Problem description: Rewrite the listing below, substituting "location" for "coordinates" and changing nothing else. Omit the pictures from your answer.

Exercise input:
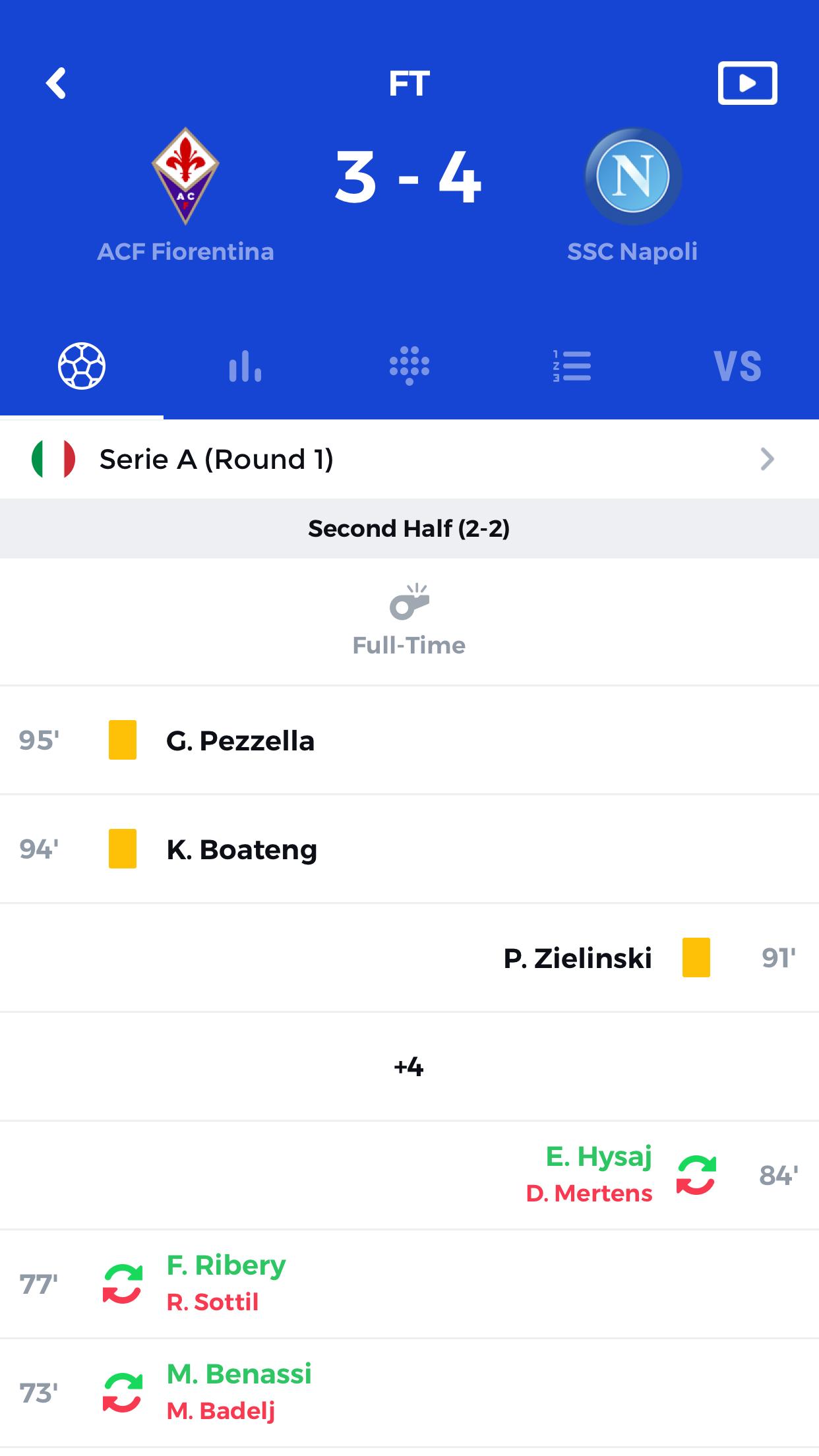Viewport: 819px width, 1456px height.
Task: Open the SSC Napoli crest
Action: 632,176
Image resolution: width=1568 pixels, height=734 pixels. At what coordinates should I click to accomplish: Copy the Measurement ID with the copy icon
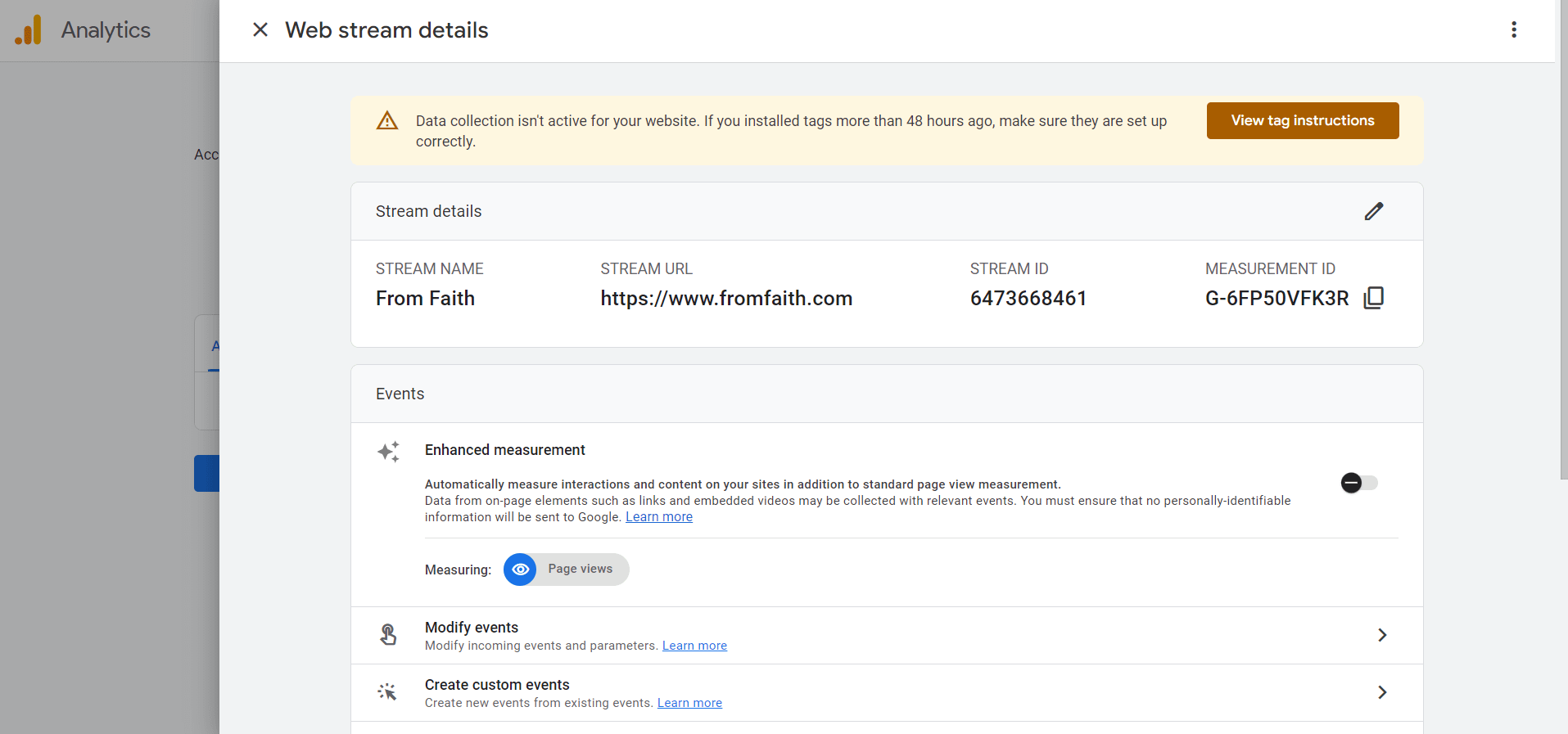1373,298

Expected answer:
Viewport: 819px width, 1456px height.
Task: Open the SSC Napoli crest
Action: 632,176
Image resolution: width=1568 pixels, height=734 pixels. At what location should I click to accomplish: Copy the Measurement ID with the copy icon
1373,298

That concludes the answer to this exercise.